— START —
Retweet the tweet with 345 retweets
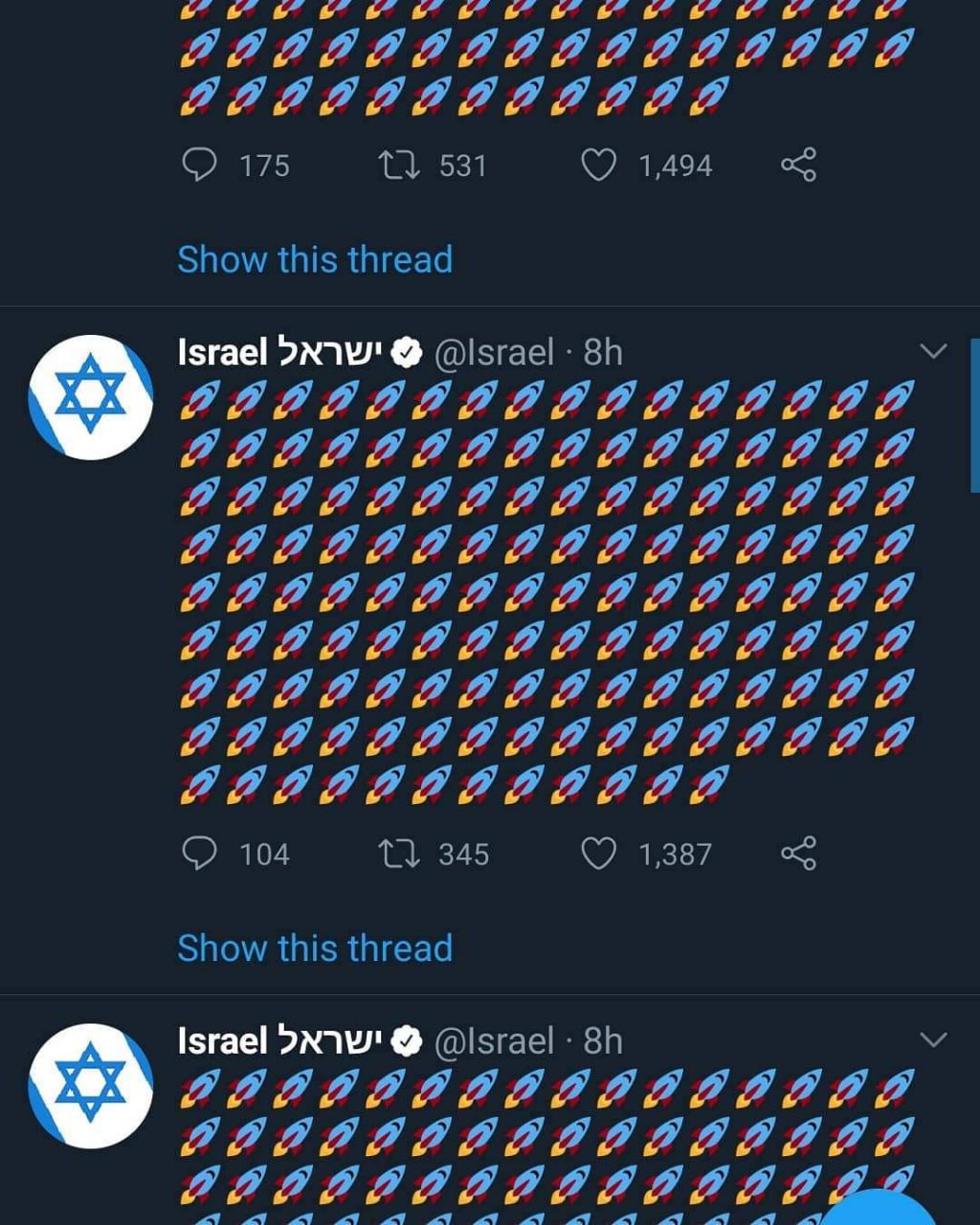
— END —
— START —
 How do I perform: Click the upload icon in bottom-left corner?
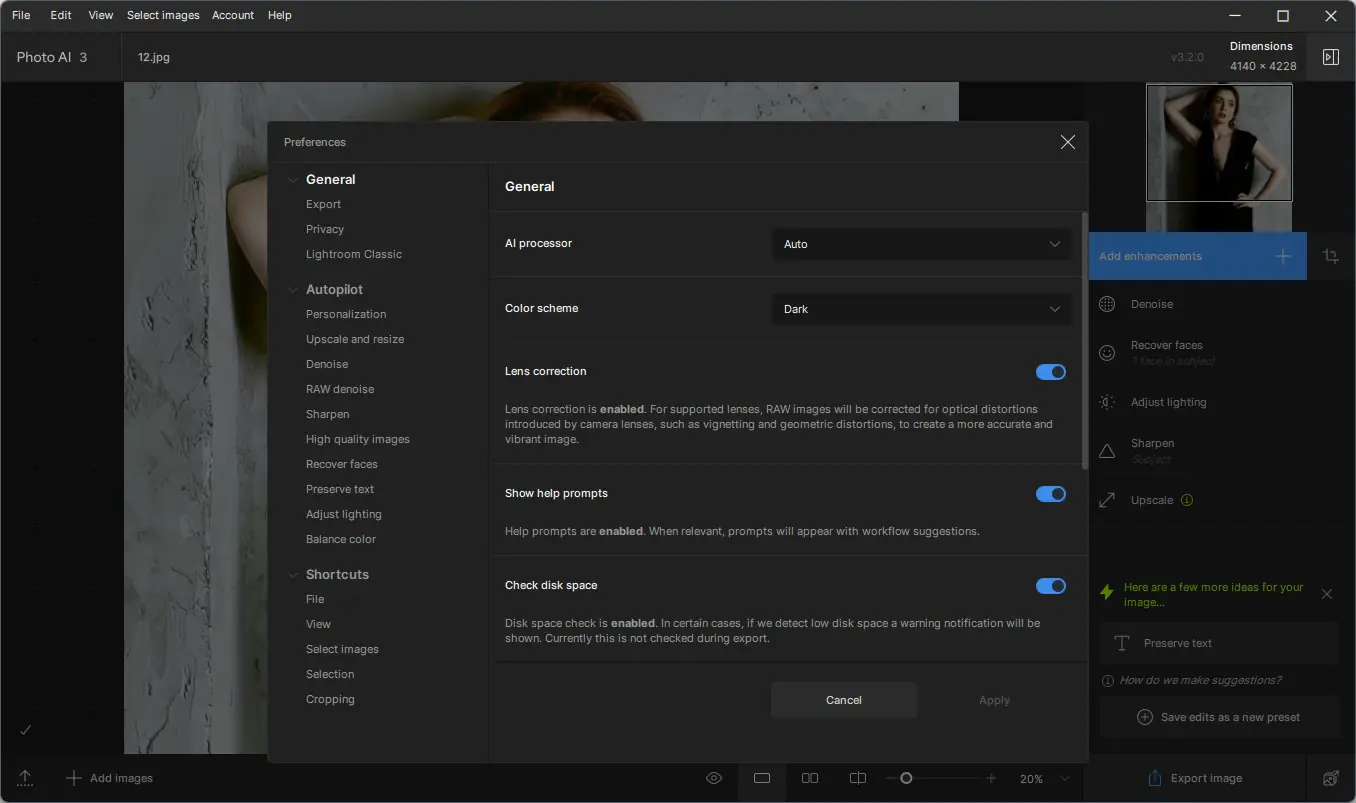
— END —
— START —
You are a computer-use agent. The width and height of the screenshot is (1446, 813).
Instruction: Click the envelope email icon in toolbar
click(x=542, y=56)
— END —
## Exercise goal
Format the stretch of lines from the one containing "You are a computer-use" through the one containing "click(x=542, y=56)" as a JSON list of strings, one string per line, leaving out any blank lines.

## Solution to the problem
[
  "You are a computer-use agent. The width and height of the screenshot is (1446, 813).",
  "Instruction: Click the envelope email icon in toolbar",
  "click(x=542, y=56)"
]